State Secretariat for Education, Research and Innovation

Agency overview
- Headquarters: Bern
- Employees: 280
- Annual budget: CHF 4.5bn. ($5bn.)
- Minister responsible: State Secretary Martina Hirayama;
- Parent department: Federal Department of Economic Affairs, Education and Research
- Child agency: Swiss Science Council;
- Website: www.sbfi.admin.ch

= State Secretariat for Education, Research and Innovation =

The State Secretariat for Education, Research and Innovation (SERI) (Note: Staatssekretariat für Bildung, Forschung und Innovation, Secrétariat d'État à la formation, à la recherche et à l'innovation, Segreteria di Stato per la formazione, la ricerca e l’innovazione, Secretariat da stadi per furmaziun, retschertga ed innovaziun) within the Federal Department of Economic Affairs, Education and Research is the Swiss federal government's specialised agency for national and international matters concerning education, research and innovation policy.

The SERI has 280 members of staff and controls an annual budget of around CHF 4.5 billion. The head of the SERI is State Secretary Martina Hirayama.

==Tasks==
Numerous public and private stakeholders contribute to Switzerland’s federally structured system of education, research and innovation (ERI). They are responsible for performance, funding, legislation and strategic management. As the Confederation’s specialised agency for the ERI system, the SERI has the following remit:

- Establishing a strategic overview of the Swiss education, research and innovation system and preparing federal performance and resource plans.
- Pursuing international networking activities and ensuring that Switzerland remains involved in European and global education, research and innovation efforts.
- Fostering a broad and diverse range of education opportunities, ensuring that academic and vocational/professional pathways remain fully equivalent and compatible with one another.
- Maintaining and improving the quality and appeal of vocational/professional pathways in keeping with changes taking place in the labour market.
- Safeguarding the high quality of teaching and research at higher education institutions.
- Encouraging research and innovation, coordinating tasks and measures of federal research funding institutions.
- Encouraging and coordinating Swiss space research activities.

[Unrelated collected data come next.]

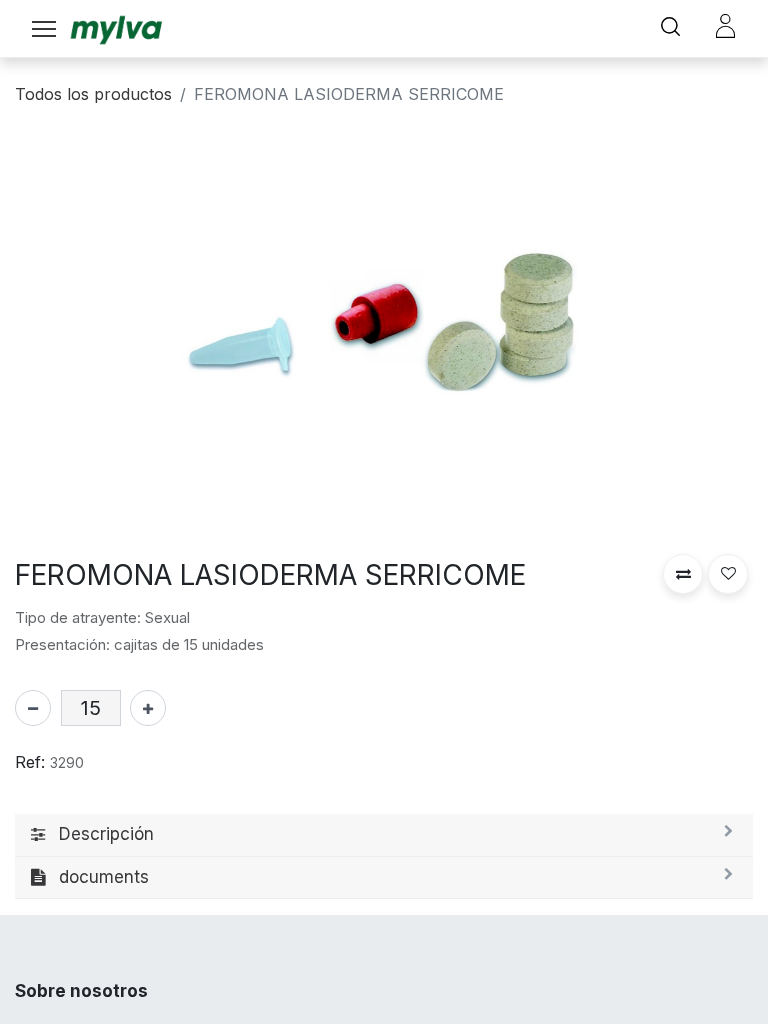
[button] (683, 574)
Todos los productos (93, 94)
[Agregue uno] (148, 708)
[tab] (384, 835)
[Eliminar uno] (33, 708)
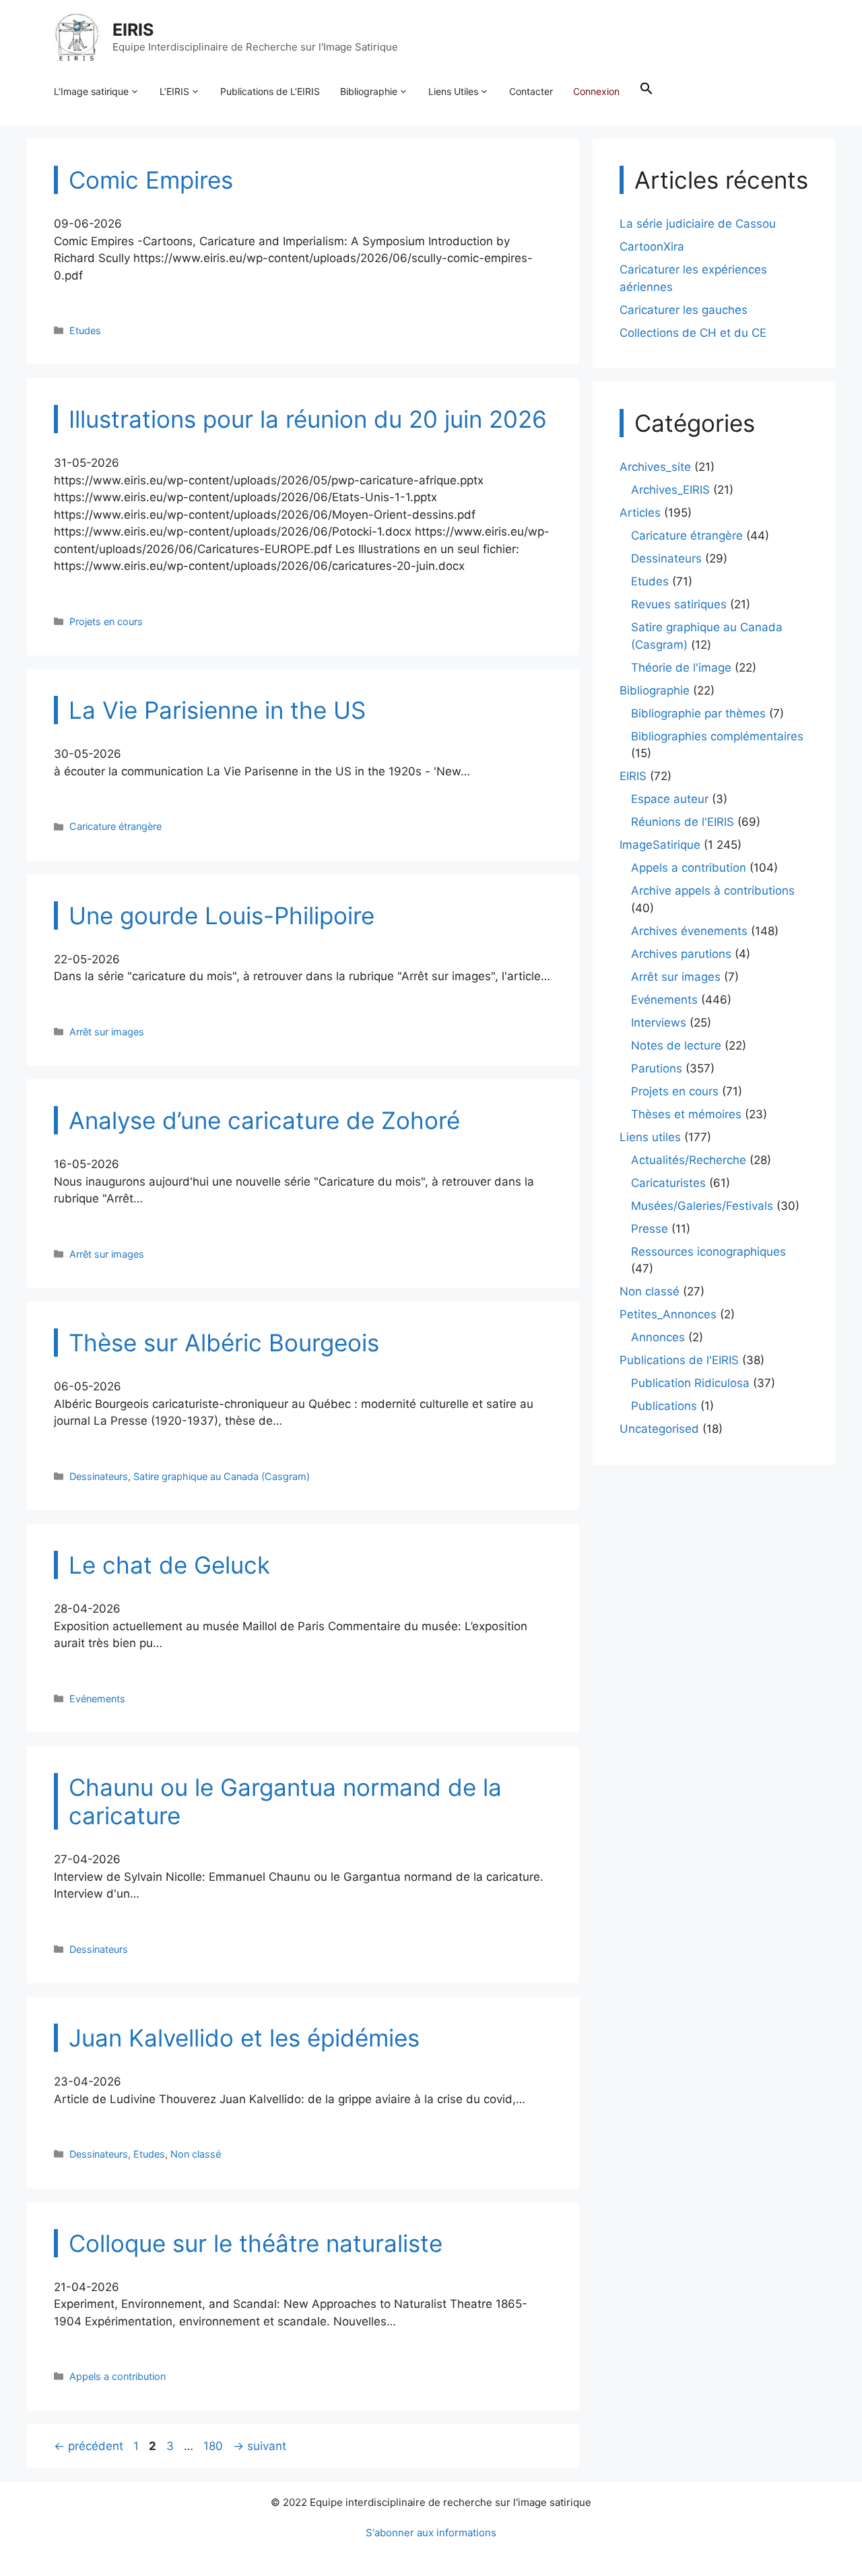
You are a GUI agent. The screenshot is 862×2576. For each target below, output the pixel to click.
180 (214, 2446)
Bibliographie (368, 91)
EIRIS (133, 30)
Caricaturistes (668, 1183)
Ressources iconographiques (708, 1251)
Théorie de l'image (681, 667)
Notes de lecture (676, 1045)
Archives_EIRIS (670, 489)
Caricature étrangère (115, 826)
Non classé (195, 2154)
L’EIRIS (174, 91)
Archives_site (655, 467)
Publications (664, 1406)
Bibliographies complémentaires (717, 736)
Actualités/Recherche (688, 1160)
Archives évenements (689, 931)
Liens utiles (650, 1137)
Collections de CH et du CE (693, 333)
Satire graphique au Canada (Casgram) (221, 1476)
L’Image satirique (91, 91)
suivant (259, 2446)
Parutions (656, 1068)
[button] (646, 91)
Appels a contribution (117, 2376)
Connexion (596, 91)
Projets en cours (106, 621)
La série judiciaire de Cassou (698, 223)
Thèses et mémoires (686, 1114)
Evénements (97, 1698)
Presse (649, 1228)
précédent (88, 2446)
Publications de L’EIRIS (270, 91)
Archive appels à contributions (713, 890)
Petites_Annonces (668, 1314)
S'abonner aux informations (431, 2532)
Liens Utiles (453, 91)
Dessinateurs (98, 1476)
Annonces (658, 1337)
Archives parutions (681, 954)
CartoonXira (652, 246)
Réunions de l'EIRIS (682, 822)
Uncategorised (659, 1429)
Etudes (85, 330)
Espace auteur (669, 799)
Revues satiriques (679, 604)
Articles (640, 512)
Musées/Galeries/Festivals (702, 1206)
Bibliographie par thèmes (698, 713)
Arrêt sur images (106, 1031)
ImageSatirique (660, 844)
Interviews (658, 1022)
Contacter (531, 91)
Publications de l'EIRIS (679, 1360)
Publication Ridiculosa (690, 1383)
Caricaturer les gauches (684, 310)
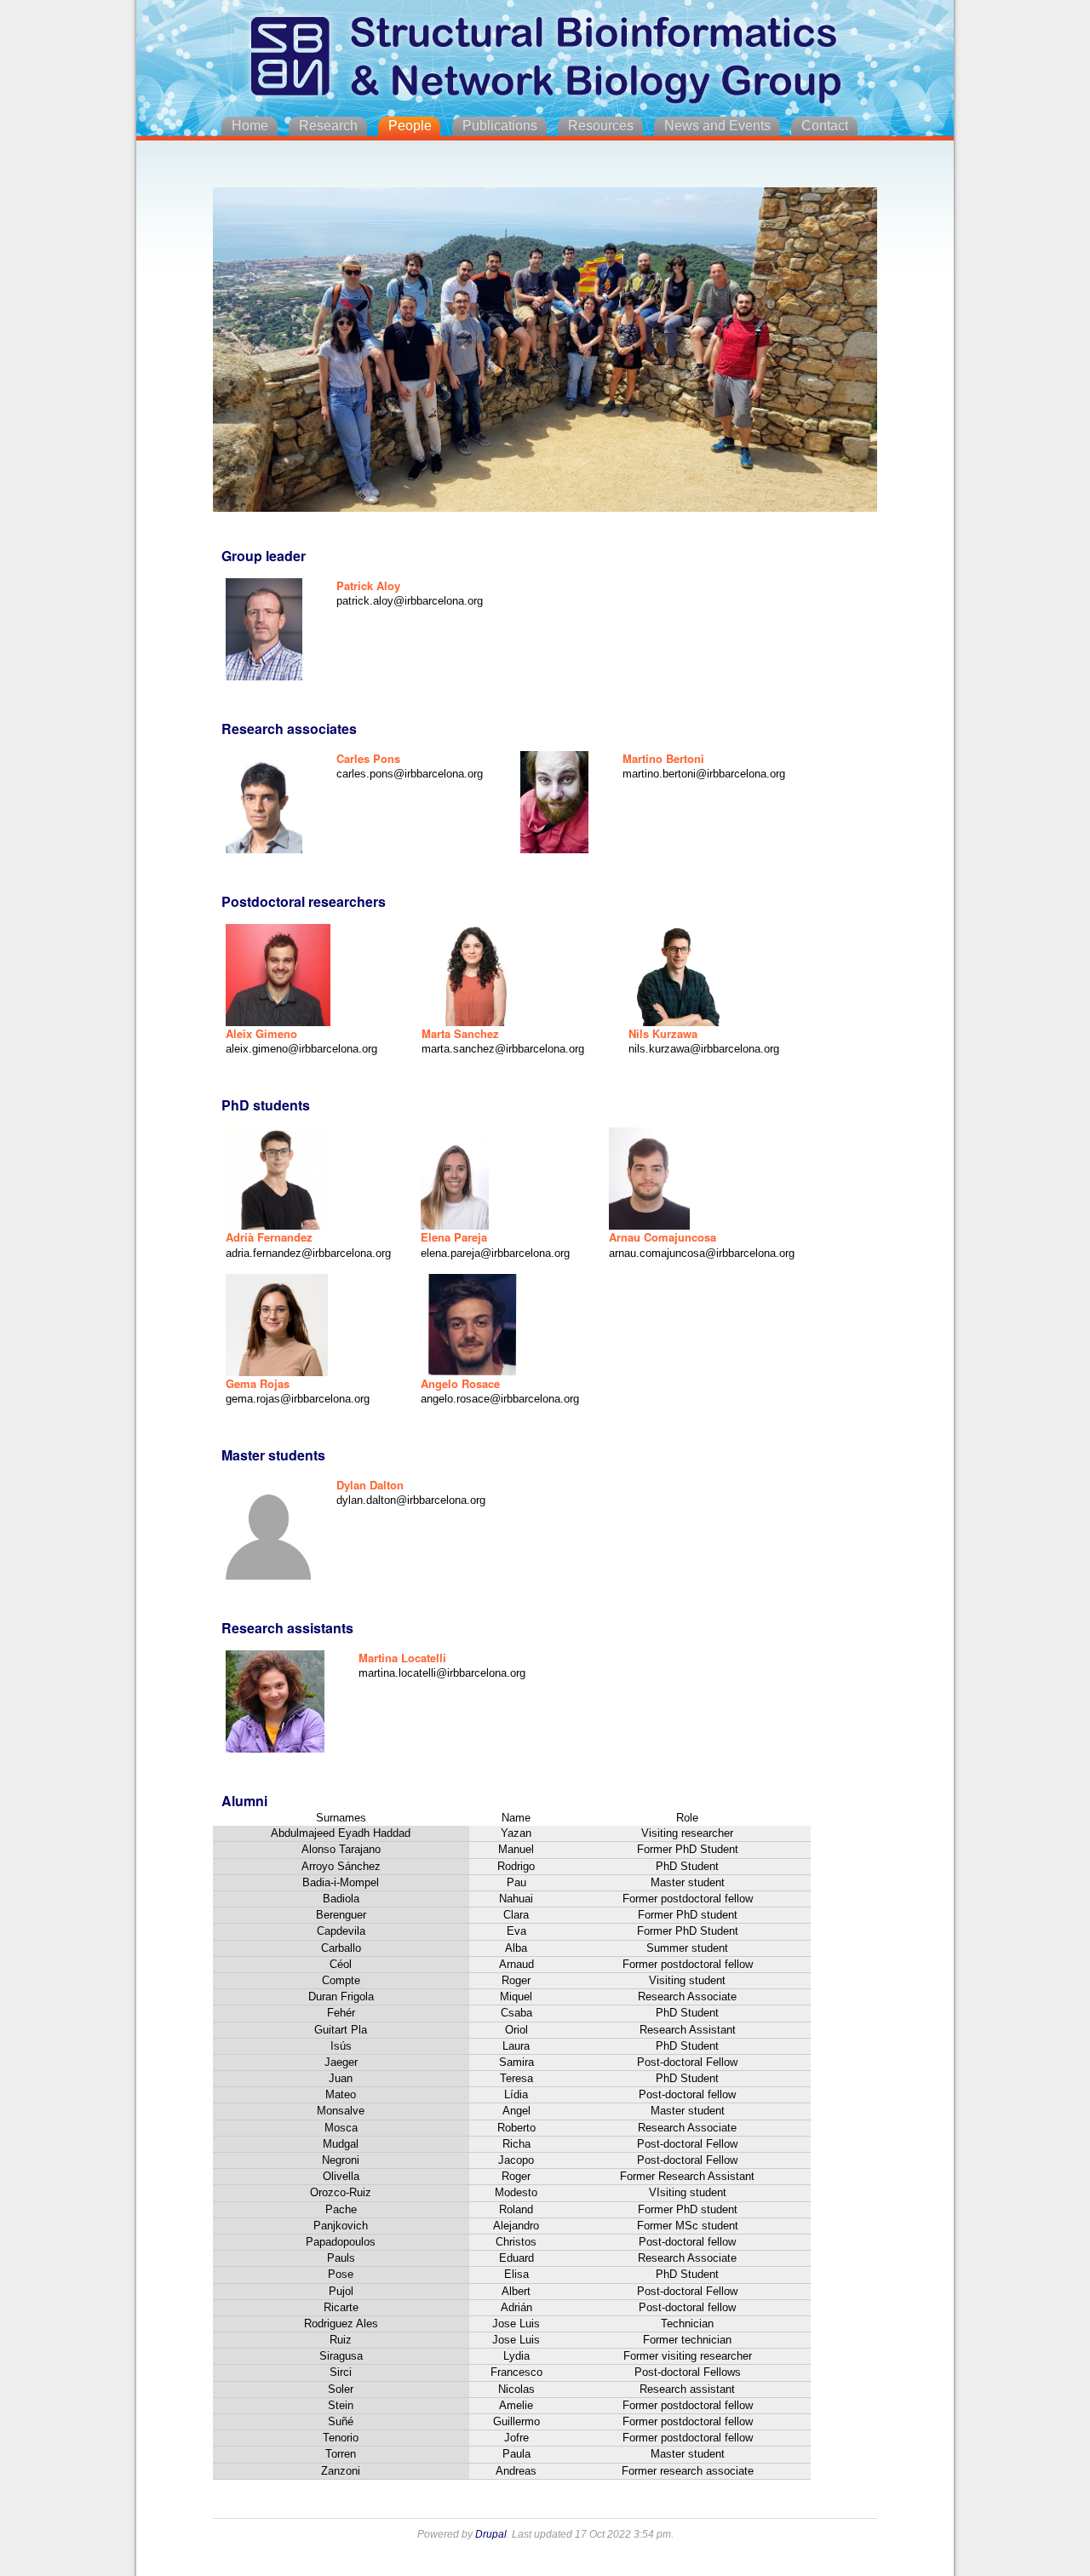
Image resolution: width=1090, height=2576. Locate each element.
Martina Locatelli (402, 1657)
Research (328, 125)
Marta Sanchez (460, 1033)
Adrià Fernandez (269, 1237)
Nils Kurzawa (662, 1033)
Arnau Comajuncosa (662, 1237)
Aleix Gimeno (261, 1033)
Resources (601, 125)
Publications (499, 125)
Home (250, 125)
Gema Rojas (258, 1383)
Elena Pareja (454, 1237)
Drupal (491, 2534)
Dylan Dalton (370, 1485)
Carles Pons (368, 758)
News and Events (717, 125)
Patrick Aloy (368, 585)
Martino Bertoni (663, 758)
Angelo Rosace (460, 1383)
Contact (824, 125)
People (410, 125)
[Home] (545, 55)
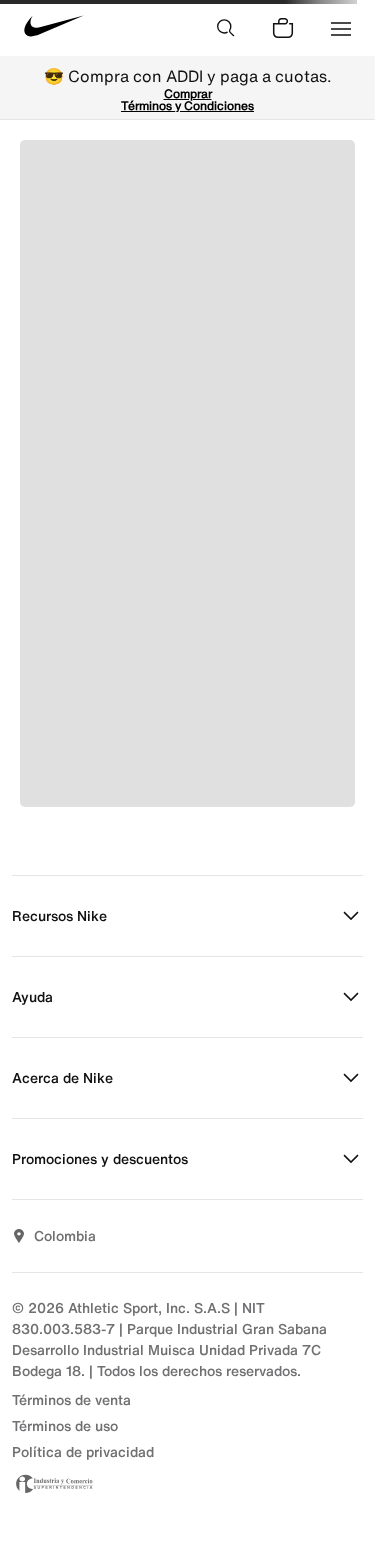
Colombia (65, 1235)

SERI pursues its remit in consultation with the cantons, professional organisations, higher education institutions and bodies as well as with other stakeholders involved in the promotion of research and innovation. SERI is responsible for relationships with national and international authorities and institutions. It also represents the Confederation at national and international forums. In addition, it is the national contact point for the recognition of foreign VET, PET and UAS qualifications, handling coordination between the various agencies involved. It is responsible for recognition of baccalaureates issued by cantonal baccalaureate schools. Finally, it works to ensure the comparability of VET and PET qualifications at both the national and international level.

The SERI is also responsible for the Swiss Science Council (SSC), which is administratively attached to it.

== Resources ==
SERI has an annual budget for education, research and innovation of around CHF 4.5 billion.

== EU Framework Programmes ==
The SERI represents Switzerland's interests in the EU Framework Programmes for Research and Innovation. It is supported in this task by three implementation partners: Euresearch, SwissCore and Swissuniversities. Euresearch receives funding from SERI to support Swiss-based researchers and innovators regarding participation in the EU Framework Programmes. SwissCore is Switzerland's Brussels-based liaison and information office for cooperation in ERI and is funded by the SERI, the Swiss National Science Foundation and Innosuisse. Swissuniversities coordinates the Swiss activities of EURAXESS, a European initiative that supports researcher mobility and career development, which are funded by SERI.

== History ==
SERI was formed from a merger of the State Secretariat for Education and Research (SER, formerly part of the Federal Department of Home Affairs) and the Federal Office for Professional Education and Technology (OPET, formerly part of the Federal Department of Economic Affairs) on 20 December 2012, and it began its activities on 1 January 2013. The entire range of federal activities in education, research and innovation now take place under the auspices of the broader-based Federal Department of Economic Affairs, Education and Research (EAER).